Review: The world's smartest cars

What technology will you find in your next car? Daniel Bennett test-drives the world's most intelligent motors to find out

Want to know what features your next car might have? Then you don’t need to look much further than the flagship models of today. Like a shop window, manufacturers pack their smartest wares into these machines to showcase the technology and design they intend to endow the rest of their cars with. From automated driving to 360-degree cameras to night vision mode, we test the four most high-tech cars on the road today to find out what you might be driving tomorrow…

1

From £56,635, www.bmw.co.uk

These days, a good measure of whether something’s ‘modern’ or not is whether it has its own app. The M4 has two. Between them they can access your social networks, podcasts and show you where you parked your car (though we’d hope not to need that feature too often). The most useful thing of all they can do is pick apart the telemetry from your car’s engine to tell you how you’ve been driving and precisely what to do to start saving some money on petrol. Following the app’s instructions, we gained an extra 5mpg.

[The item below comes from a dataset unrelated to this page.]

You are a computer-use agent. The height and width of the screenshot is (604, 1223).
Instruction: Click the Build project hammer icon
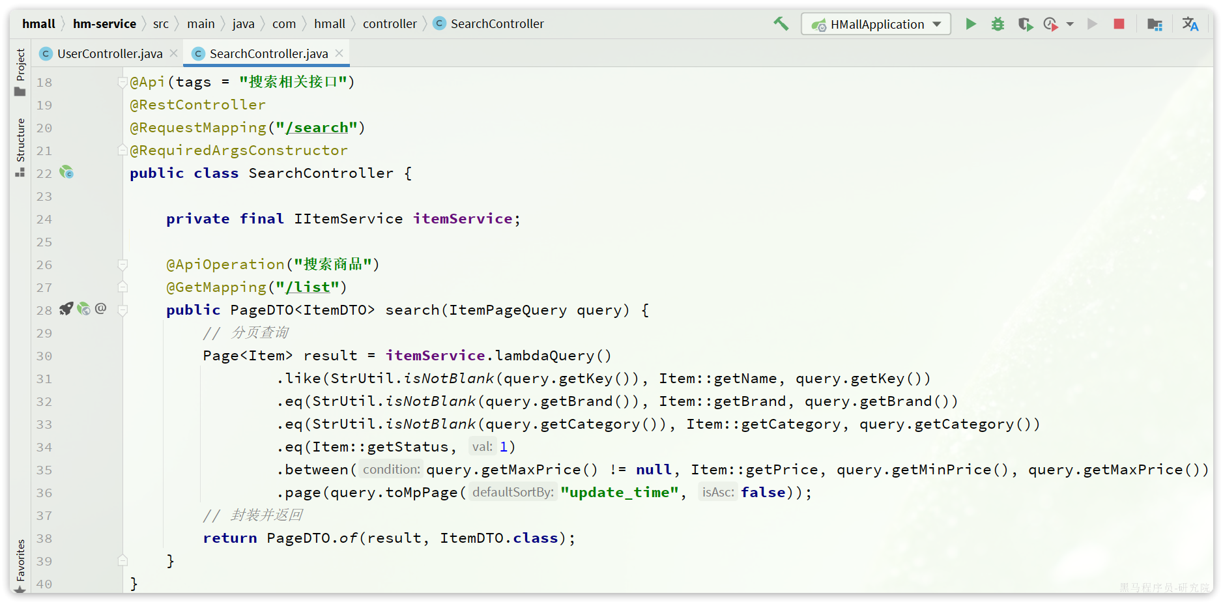(781, 24)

The computer onboard the car itself was easily the most intuitive to use. It blinked between menu screens instantly, with all the options oriented around a single dial while keeping the sat-nav displayed on the right-hand side of the screen at all times. There was hardly any waiting around when we used Google maps data to find us the nearest pub to a small B road in south Wales. There’s a built-in web browser too, which is less snappy, but a welcome addition should you need to look something up. Once your destination is primed, the directions also pop up on your windscreen via a Heads-Up Display (HUD), along with a progress bar that fills up as you close in on the next turn. This means you rarely have to take your eyes off the road.

While you drive, the cameras are also busy reading the nearest road signs to project the current speed limit alongside your actual speed on the HUD. These cameras also work with radar detectors on the nose and rear end of the M4 to help you park. They actually highlight obstacles as you approach them, going from green to red as you get nearer.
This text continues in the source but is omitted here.